Each consent, approval, authorization,
order, license, certificate, permit,
registration, designation, or filing by or
with any governmental agency or body
necessary for the execution, delivery, and
performance of this Agreement or the
transactions contemplated hereby by
Acquirer has been obtained.
(f) Bankruptcy
with respect to Acquirer. No Act of
Bankruptcy has occurred with respect to
Acquirer.

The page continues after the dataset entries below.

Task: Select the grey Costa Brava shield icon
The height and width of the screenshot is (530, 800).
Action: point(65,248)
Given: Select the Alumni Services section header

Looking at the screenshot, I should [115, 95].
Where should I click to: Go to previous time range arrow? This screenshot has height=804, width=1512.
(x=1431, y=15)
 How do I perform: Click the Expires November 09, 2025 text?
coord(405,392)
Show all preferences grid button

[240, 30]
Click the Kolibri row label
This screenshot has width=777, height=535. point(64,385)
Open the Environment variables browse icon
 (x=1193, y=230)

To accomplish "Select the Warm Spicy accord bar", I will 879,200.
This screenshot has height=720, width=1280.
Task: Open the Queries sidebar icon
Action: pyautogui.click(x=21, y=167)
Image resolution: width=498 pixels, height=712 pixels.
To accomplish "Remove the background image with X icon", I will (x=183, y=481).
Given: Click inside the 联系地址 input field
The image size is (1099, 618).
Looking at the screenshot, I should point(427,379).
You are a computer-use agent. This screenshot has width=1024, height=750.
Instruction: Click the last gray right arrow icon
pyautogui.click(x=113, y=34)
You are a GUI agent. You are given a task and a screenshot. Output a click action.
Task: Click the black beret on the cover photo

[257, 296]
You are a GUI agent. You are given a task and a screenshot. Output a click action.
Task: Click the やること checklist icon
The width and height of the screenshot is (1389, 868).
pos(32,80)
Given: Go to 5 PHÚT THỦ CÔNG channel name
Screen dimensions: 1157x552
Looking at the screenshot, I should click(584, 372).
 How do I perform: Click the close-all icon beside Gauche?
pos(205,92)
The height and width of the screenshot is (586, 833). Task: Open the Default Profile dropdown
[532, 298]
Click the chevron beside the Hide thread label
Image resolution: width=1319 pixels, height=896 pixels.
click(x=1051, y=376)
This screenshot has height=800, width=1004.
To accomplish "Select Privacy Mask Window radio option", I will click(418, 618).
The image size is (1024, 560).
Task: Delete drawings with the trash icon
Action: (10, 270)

As used herein, "Act of
Bankruptcy" shall mean if a party hereto
shall (A) apply for or consent to the
appointment of, or the taking of possession
by, a receiver, custodian, trustee
or liquidator of itself or of all or a
substantial part of its property, (B)
admit in writing its inability to pay its
debts as they become due, (C) make a
general assignment for the benefit of its
creditors, (D) file a voluntary
petition or commence a voluntary case or
proceeding under the Federal Bankruptcy
Code (as now or hereafter in effect), (E)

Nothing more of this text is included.